Glen Urquhart High School                                   

The Highland Council                                             

Education, Culture and Sport Service


JUNE 2017



Our school vision, values and aims


Our vision is to provide a happy, caring and stimulating environment where children will recognise and achieve their fullest potential, so that they can make their best contribution to society.

In Glen Urquhart High School we aim:

1      To provide a place of continuing education within which each pupil will participate in a range of learning opportunities designed to develop the basic skills, knowledge and understanding required by contemporary society.

2    To ensure that each pupil has an awareness of the possibilities available to him/her within society and the responsibilities required by society of him/her.

3      To develop an atmosphere in which self-discipline and awareness of and responsibility to others will flourish.

4      To develop a cohesive structure of courses and activities that will allow different needs, abilities and skills of pupils to develop to their fullest extent and encourage students to make reasoned decisions for themselves.

5      To maintain effective communication with parents concerning the progress of individual pupils and of the school.

6      To provide a secure and happy environment within which staff and pupils can work together to achieve their aims.

7      To maintain effective staff development for all staff working within Glen Urquhart High School.  We aim to develop leadership and partnership at all levels in working collaboratively and across departments.

8      To actively promote a healthy approach to lifestyle for all persons involved with Glen Urquhart High School. 

9      Glen Urquhart High School aims to provide a high quality secondary education through fostering personal development & health and fitness, encouraging equal opportunities and seeking continuous improvement in academic attainment at all levels, whilst also recognising achievements in all areas.

10  As part of our continuous improvement agenda, a quality assurance system based on self-evaluation is being further developed.  Staff, parents and pupils will be asked to make significant contributions.



Context of the school:

Glen Urquhart High School is the six-year, comprehensive school which serves the village of Drumnadrochit and Glenurquhart, which is a Glen running to the west of the village of Drumnadrochit. The school is a PPP (Public Private Partnership) school and is managed by the company Mitie. The school is very welcoming, the environment is of a very high quality and there is a sense of pride from everyone connected to the school. There are three associated primary schools: Glen Urquhart, Cannich and Balnain. Increasingly we are welcoming pupils from out-with our catchment area.

At Glen Urquhart High School we have a very positive ethos where pupils, staff and parents feel a strong sense of ownership. Our pupils are very well behaved, hardworking and positive about the school. Relationships between pupils and staff, staff and parents are all very strong. Staff are extremely committed, approachable and want the very best for the school. The teachers, pupil support assistants, technician,  office staff ,janitorial, cleaning and catering staff all work as a team and know and support our pupils very well. They provide a wonderful experience for our pupils in their formative years. Pupils are offered a wide range of learning opportunities both within and outside the formal curriculum which help to widen their experiences helping them towards achieving successful and rewarding futures.

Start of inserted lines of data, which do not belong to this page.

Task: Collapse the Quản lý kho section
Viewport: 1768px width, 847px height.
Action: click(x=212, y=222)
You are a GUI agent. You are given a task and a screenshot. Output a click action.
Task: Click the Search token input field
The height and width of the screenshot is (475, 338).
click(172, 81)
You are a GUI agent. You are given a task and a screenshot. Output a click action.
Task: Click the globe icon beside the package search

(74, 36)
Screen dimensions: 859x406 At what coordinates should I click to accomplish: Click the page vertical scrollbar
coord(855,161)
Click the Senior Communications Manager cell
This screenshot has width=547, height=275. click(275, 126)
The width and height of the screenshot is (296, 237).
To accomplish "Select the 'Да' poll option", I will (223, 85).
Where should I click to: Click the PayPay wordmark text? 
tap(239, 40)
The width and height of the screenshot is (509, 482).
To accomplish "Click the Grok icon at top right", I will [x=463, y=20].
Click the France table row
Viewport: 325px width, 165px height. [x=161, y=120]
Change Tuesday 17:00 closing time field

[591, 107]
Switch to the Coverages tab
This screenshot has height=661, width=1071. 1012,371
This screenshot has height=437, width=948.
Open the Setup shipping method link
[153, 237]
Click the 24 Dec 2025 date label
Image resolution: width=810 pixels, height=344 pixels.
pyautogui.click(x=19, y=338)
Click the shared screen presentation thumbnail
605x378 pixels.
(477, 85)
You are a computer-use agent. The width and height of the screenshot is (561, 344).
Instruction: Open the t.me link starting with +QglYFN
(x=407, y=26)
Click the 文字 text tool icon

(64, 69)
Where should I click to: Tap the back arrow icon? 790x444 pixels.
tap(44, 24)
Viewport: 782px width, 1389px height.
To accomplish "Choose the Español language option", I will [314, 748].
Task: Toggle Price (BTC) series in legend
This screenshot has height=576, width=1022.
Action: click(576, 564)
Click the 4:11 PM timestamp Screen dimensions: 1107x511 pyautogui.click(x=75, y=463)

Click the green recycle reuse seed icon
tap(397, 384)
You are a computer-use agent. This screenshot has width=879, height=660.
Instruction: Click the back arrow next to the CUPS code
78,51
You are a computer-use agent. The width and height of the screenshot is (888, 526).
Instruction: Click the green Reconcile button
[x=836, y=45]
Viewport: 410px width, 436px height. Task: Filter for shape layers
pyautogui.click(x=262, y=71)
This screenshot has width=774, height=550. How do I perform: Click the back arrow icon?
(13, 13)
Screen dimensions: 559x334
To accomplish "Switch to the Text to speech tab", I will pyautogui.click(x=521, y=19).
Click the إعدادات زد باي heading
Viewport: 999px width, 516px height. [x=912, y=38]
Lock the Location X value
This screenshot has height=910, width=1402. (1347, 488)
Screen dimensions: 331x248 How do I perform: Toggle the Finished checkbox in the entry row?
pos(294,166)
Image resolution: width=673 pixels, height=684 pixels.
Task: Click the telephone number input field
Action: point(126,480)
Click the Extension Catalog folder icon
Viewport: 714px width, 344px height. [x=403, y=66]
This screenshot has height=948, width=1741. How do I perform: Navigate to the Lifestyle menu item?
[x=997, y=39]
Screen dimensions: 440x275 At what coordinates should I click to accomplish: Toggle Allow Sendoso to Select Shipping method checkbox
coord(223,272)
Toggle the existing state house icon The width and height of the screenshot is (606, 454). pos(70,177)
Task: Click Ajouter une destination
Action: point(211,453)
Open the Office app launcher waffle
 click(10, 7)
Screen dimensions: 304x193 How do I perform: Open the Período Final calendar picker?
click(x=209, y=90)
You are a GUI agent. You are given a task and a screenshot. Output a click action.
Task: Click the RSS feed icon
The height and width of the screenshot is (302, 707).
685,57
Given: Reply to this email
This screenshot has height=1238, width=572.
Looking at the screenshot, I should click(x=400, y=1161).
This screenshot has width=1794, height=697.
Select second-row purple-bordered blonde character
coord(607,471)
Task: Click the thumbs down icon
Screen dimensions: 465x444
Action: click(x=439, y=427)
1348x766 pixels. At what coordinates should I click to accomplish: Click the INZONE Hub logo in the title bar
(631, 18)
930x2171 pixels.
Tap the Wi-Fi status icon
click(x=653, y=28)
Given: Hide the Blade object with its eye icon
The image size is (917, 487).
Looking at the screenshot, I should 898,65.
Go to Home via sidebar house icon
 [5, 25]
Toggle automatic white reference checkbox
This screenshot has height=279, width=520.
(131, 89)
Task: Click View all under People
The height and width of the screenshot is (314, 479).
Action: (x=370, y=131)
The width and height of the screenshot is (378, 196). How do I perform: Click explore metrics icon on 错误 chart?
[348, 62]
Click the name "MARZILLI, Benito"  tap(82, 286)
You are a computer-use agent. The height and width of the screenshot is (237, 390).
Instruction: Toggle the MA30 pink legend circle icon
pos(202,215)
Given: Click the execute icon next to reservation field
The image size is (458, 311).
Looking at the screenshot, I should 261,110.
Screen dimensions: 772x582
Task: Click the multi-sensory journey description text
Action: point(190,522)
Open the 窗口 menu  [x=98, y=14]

Pupils this year were offered opportunities to attend theatre/cinema trips, participate in numerous sporting competitions/event, and offered places on school trips to Paris and New York. At times, throughout the year, our staff go way beyond what is expected of them and it is this attitude which drives our continual success.

The school is an integral part of the community and is well supported by parents and other local partners. Strong partnerships continue to develop and provide further opportunities for our young people to develop skills and achieve. The Parent Council are a key partner to the school and not only contribute to the school improvement agenda but is very active in supporting the school and pupil activities through fundraising ventures.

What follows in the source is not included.